Voice messaging (Recall) has also grown with over 4.6 million
active customers at 30 September 1999 compared to 2.5 million at
the end of September last year.
Future Activities
Vodafone intends to bid for a third generation mobile phone service
licence (Universal Mobile Telecommunications Service (UMTS)) in the
Government's forthcoming spectrum auction. As part of this
process, the company has reached agreement with the DTI on a change
to its licence to enable national roaming by a new entrant.
Vodafone has recently announced the launch of its own Internet
Service Provider as part of the 'Vodafone Interactive' programme,
which takes advantage of emerging technologies and the evolution of
the mobile phone market to offer new services to Vodafone
customers. Vodafone Interactive uses internet technology as part
of the programme to provide a range of information and e-commerce
services, which will be further developed in the coming months.

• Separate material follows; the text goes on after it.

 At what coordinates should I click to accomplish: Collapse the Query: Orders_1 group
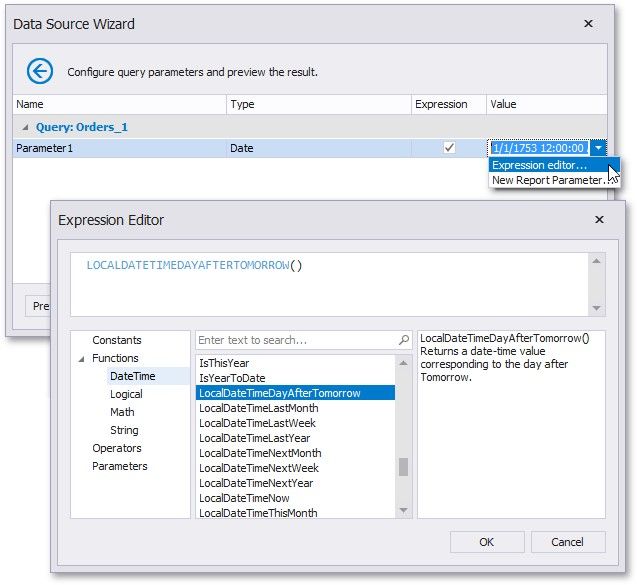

EUROPE, MIDDLE EAST & AFRICA
Following the merger with AirTouch, the EMEA region now includes
four new subsidiaries - Europolitan and Misrfone (previously
associates), Primatel and Telecel, as well as five new associates -
Airtel Movil, Belgacom Mobile, Mannesmann Mobilfunk, Omnitel Pronto
Italia and Polkomtel.
EMEA's proportionate customers increased to 12,057,000 at the end
of September 1999, achieving pro forma growth of 2,887,000
customers in the six month period. Pro forma proportionate
turnover increased by 43% from £1,466m for the six months ended 30
September 1998 to £2,097m, with a corresponding increase of 44% in
pro forma proportionate EBITDA to £738m.
Pro forma turnover for the EMEA region in the six months to 30
September 1999 increased by 29% to £1,010m, and pro forma total
Group operating profit, before goodwill, increased by 40% to
£653m.
Belgacom Mobile, in which the Group has a 25% interest, provides
service under the Proximus brand name and was the first of three
cellular operators in Belgium. The company had over 1,805,000
customers at 30 September 1999, representing an increase of nearly
400,000 customers during the period.
The French market continued to experience strong growth in the
first half of the financial year. Societe Francaise du
Radiotelephone (SFR), one of three cellular network operators in
France and in which the Group has a 20% shareholding, reported a
25% increase in customer numbers, ending the period with 5,795,000.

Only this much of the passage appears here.